Certain project litigation matters are undertaken on a partially funded basis. The Group has arrangements with third party funders to provide a portion of the fees receivable on a matter over time as services are performed. In such arrangements, the funded portion of fees is billed regularly over time and is not contingent on the successful outcome of the litigation.
The remaining portion of fees is variable consideration which is conditional on the successful resolution of the litigation.
The variable consideration is included in revenue as services are performed only to the extent that it is highly probable that the amount will not be subject to significant reversal when the uncertainty is resolved.
As in the case of personal injury claims, estimates of revenues, costs or extent of progress toward completion are
revised if circumstances change. Any resulting increases or decreases in estimated revenues or costs are reflected in
profit or loss in the period in which the circumstances that give rise to the revision become known by management.
Revenue
2319
The Group has determined that no significant financing component exists in respect of the general law services revenue
streams. This has been determined on fee for service and fixed fee arrangements as the period between when the entity
transfers a promised good or service to a customer and when the customer pays for that good or service will be one
year or less. For No Win – No Fee arrangements this has been determined because a significant amount of the
consideration promised by the customer is variable subject to the occurrence or non-occurrence of a future event that
is not substantially within the control of the customer or the Group.
A receivable in relation to these services is recognised when a bill has been invoiced, as this is the point in time that the consideration is unconditional because only the passage of time is required before the payment is due.
11.4.3
Assets recognised from the costs to obtain or fulfil a contract
As discussed at 10.3 above, the standard specifies the accounting for costs an entity
incurs to obtain and fulfil a contract to provide goods or services to customers.
IFRS 15 requires entities to disclose information about the assets recognised to help
users understand the types of costs recognised as assets and how those assets are
subsequently amortised or impaired.

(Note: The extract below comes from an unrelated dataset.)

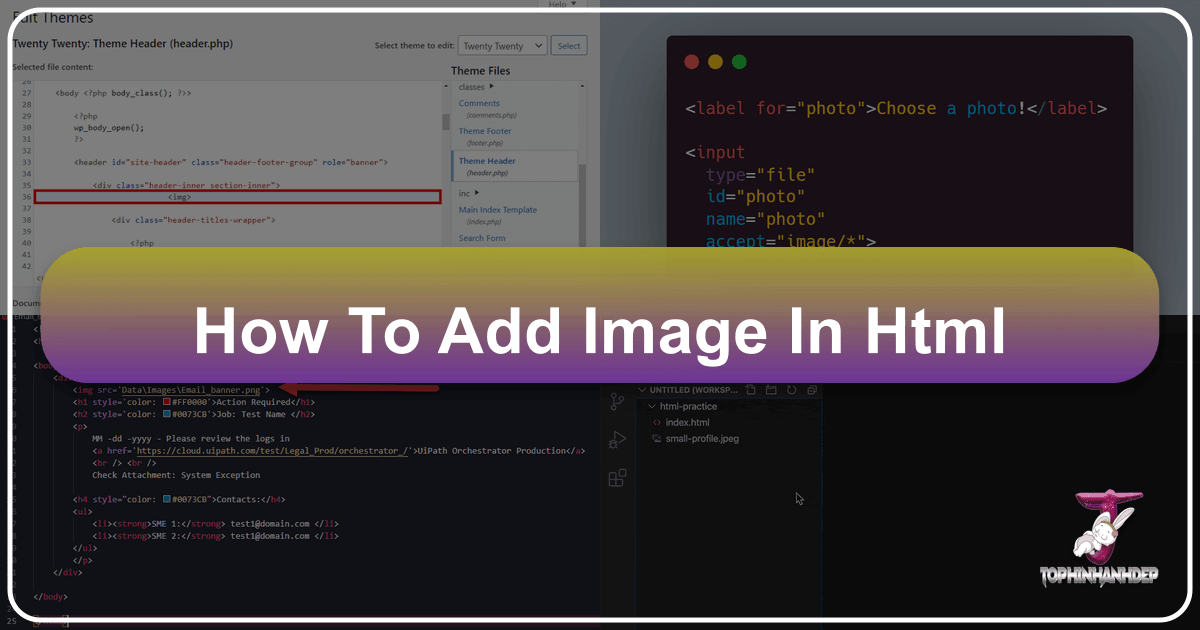
Task: Collapse the html-practice folder
Action: coord(652,407)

These disclosure requirements are:
[IFRS 15.127-128]
• A description of:
(a) the judgements made in determining the amount of the costs incurred to
obtain or fulfil a contract with a customer; and
(b) the method it uses to determine the amortisation for each reporting period;
• the closing balances of assets recognised from the costs incurred to obtain or fulfil
a contract with a customer, by main category of asset (for example, costs to obtain
contracts with customers, pre-contract costs and setup costs); and
• the amount of amortisation and any impairment losses recognised in the
reporting period.
Entities are required to disclose the judgements made in determining the amount of
costs that were incurred to obtain or fulfil contracts with customers that meet the
criteria for capitalisation, as well as the method the entity uses to amortise the assets
recognised. For example, for costs to obtain a contract, an entity that capitalises
commission costs upon the signing of each contract needs to describe the judgements
used to determine the commission costs that qualified as costs incurred to obtain
a contract with a customer, as well as the determination of the amortisation period. See
the discussion at 10.3.3.F above on the presentation requirements for contract cost
assets and the related amortisation and impairment.

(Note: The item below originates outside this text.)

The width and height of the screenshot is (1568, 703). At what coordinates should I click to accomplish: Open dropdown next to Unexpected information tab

In Extract 28.11 at 11.4.1.C above, Ford Motor Company discloses information in
relation to the contract cost asset along with information about the related type of
revenue contracts. In Extract 28.18, Capita plc discloses its accounting policy on assets
recognised from costs to fulfil and costs to obtain a contract in Note 2 on ‘summary of
significant accounting policies’ in its 2017 annual financial statements. This is followed
by a description of how it determines the amortisation period and assesses the assets
for impairment. In Note 18, Capita plc provides quantitative disclosures of ‘contract
fulfilment assets’, separately disclosing the closing balance, the amount that was
utilised (i.e. amortisation expense) and the amount of impairment losses for each
reporting period.
2320 Chapter 28
Extract 28.18: Capita plc (2017)
NOTES TO THE CONSOLIDATED FINANCIAL STATEMENTS [Extract]
2 SUMMARY OF SIGNIFICANT ACCOUNTING POLICIES [Extract]
(e) Revenue [Extract]
Contract fulfilment assets
Contract fulfilment costs are divided into: (i) costs that give rise to an asset; and (ii) costs that are expensed as incurred.
When determining the appropriate accounting treatment for such costs, the Group firstly considers any other applicable
standards. If those other standards preclude capitalisation of a particular cost, then an asset is not recognised under IFRS 15.
If other standards are not applicable to contract fulfilment costs, the Group applies the following criteria which, if met, result in capitalisation: (i) the costs directly relate to a contract or to a specifically identifiable anticipated contract; (ii) the costs generate or enhance resources of the entity that will be used in satisfying (or in continuing to satisfy)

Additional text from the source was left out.